Wiederhole alle folgenden Einträge Zeile für Zeile wortgetreu. Lass die Bilder in deiner Antwort weg.

Einträge aus einer Sammlung ▸
-*-
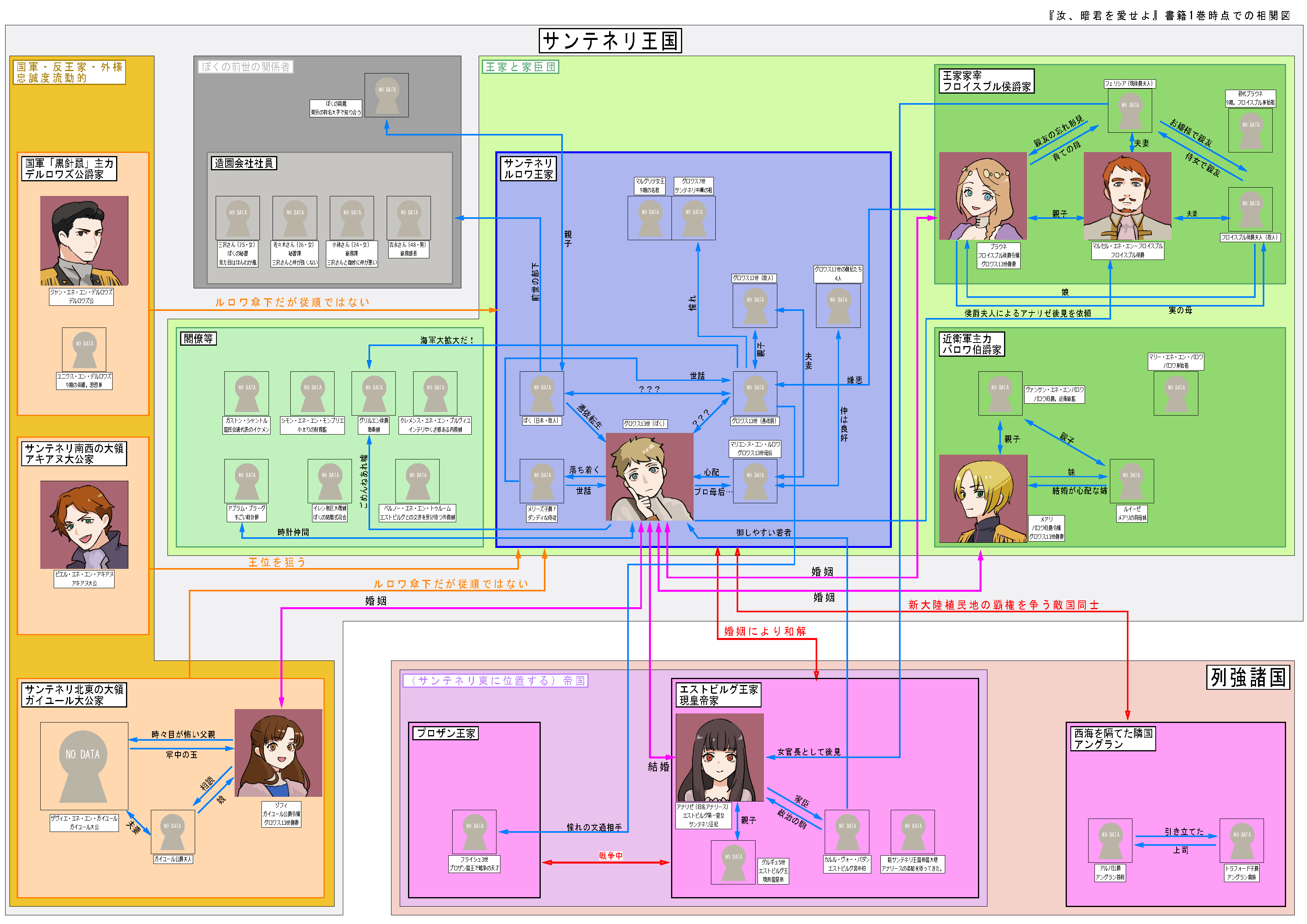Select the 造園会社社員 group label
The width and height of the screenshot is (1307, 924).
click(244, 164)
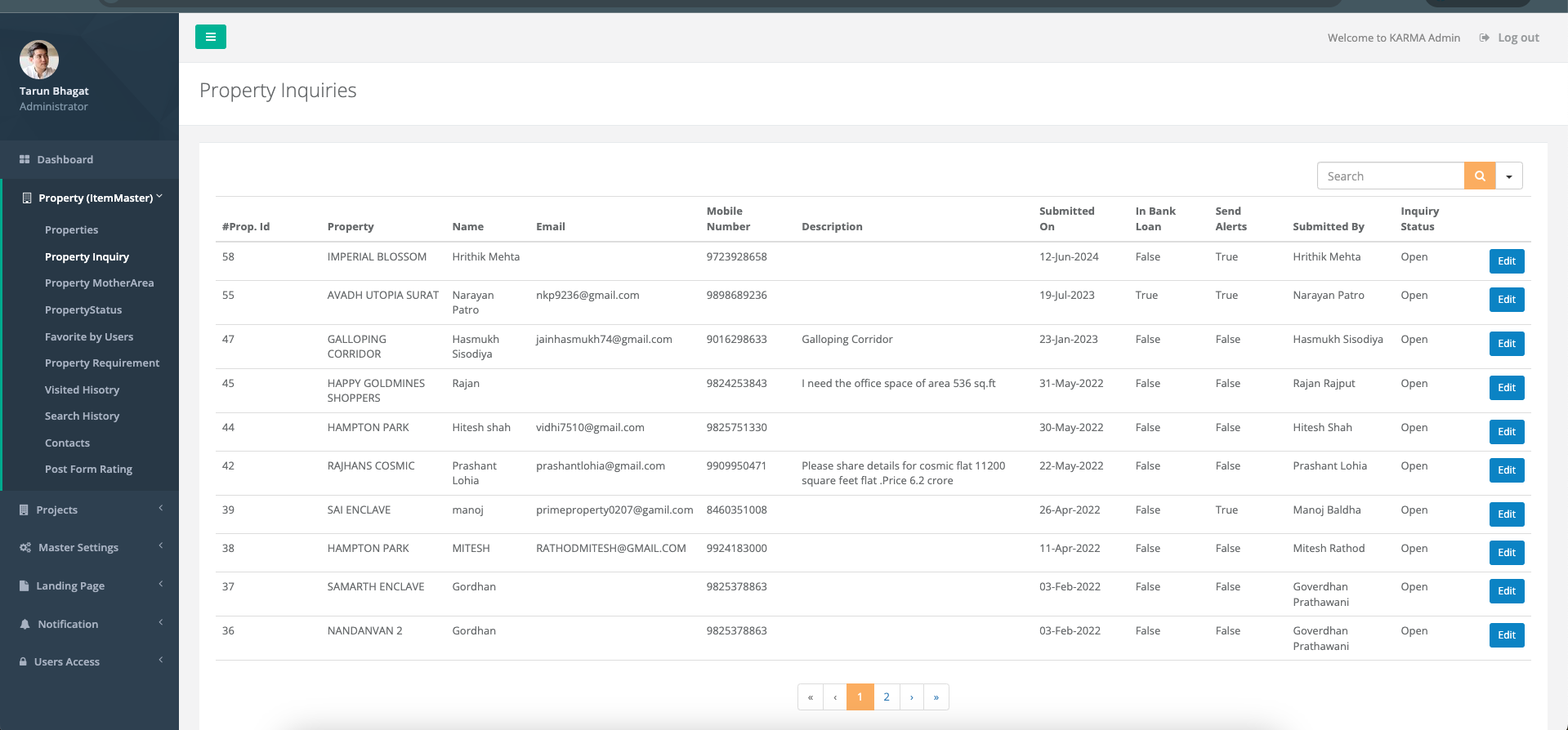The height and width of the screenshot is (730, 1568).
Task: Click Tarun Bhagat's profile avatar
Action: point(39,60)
-*-
ANTWORT ZUR AUFGABE ▸
Select the 造園会社社員 group label
The width and height of the screenshot is (1307, 924).
click(244, 164)
The height and width of the screenshot is (730, 1568).
Task: Click Tarun Bhagat's profile avatar
Action: point(39,60)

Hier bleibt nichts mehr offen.